*** Record extracts ***
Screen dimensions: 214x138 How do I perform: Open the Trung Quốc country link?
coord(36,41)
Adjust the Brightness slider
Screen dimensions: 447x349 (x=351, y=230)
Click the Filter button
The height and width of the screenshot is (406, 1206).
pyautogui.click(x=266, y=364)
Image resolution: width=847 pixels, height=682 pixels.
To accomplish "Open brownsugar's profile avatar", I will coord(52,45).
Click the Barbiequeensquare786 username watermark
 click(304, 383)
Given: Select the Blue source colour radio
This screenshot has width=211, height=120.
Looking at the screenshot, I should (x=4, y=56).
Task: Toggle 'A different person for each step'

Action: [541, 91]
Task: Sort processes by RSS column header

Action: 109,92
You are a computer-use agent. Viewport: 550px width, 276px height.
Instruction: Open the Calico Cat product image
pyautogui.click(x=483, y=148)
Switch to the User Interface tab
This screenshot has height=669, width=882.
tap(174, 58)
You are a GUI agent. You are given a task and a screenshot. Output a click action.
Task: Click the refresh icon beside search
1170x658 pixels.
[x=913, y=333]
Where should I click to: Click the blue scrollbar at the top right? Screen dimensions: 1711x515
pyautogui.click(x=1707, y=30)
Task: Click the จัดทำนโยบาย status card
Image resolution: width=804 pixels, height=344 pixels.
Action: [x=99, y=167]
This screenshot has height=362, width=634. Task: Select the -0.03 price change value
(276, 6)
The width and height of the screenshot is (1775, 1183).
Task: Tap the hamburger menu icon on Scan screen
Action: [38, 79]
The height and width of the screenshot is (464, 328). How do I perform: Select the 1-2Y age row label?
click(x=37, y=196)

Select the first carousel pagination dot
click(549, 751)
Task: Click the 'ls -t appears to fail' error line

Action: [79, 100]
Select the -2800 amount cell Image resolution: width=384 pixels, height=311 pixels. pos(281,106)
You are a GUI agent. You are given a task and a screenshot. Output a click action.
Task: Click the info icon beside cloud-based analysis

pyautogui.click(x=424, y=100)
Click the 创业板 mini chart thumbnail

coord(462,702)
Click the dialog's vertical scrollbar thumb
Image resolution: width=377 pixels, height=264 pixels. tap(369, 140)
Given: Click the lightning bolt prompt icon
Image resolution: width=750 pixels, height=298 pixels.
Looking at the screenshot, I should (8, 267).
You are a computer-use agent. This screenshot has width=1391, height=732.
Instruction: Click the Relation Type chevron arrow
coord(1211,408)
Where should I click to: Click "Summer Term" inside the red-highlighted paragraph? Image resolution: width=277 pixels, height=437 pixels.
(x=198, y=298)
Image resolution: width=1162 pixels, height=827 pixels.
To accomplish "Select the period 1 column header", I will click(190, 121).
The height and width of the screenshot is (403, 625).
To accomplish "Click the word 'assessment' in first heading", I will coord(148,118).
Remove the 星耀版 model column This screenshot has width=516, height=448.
***
_What the task asks_:
From the line containing "Task: Click the info" through the last line of the entries above, print each line exactly as it stands.

_Answer box_:
Task: Click the info icon beside cloud-based analysis

pyautogui.click(x=424, y=100)
Click the 创业板 mini chart thumbnail

coord(462,702)
Click the dialog's vertical scrollbar thumb
Image resolution: width=377 pixels, height=264 pixels. tap(369, 140)
Given: Click the lightning bolt prompt icon
Image resolution: width=750 pixels, height=298 pixels.
Looking at the screenshot, I should (8, 267).
You are a computer-use agent. This screenshot has width=1391, height=732.
Instruction: Click the Relation Type chevron arrow
coord(1211,408)
Where should I click to: Click "Summer Term" inside the red-highlighted paragraph? Image resolution: width=277 pixels, height=437 pixels.
(x=198, y=298)
Image resolution: width=1162 pixels, height=827 pixels.
To accomplish "Select the period 1 column header", I will click(190, 121).
The height and width of the screenshot is (403, 625).
To accomplish "Click the word 'assessment' in first heading", I will coord(148,118).
Remove the 星耀版 model column This screenshot has width=516, height=448.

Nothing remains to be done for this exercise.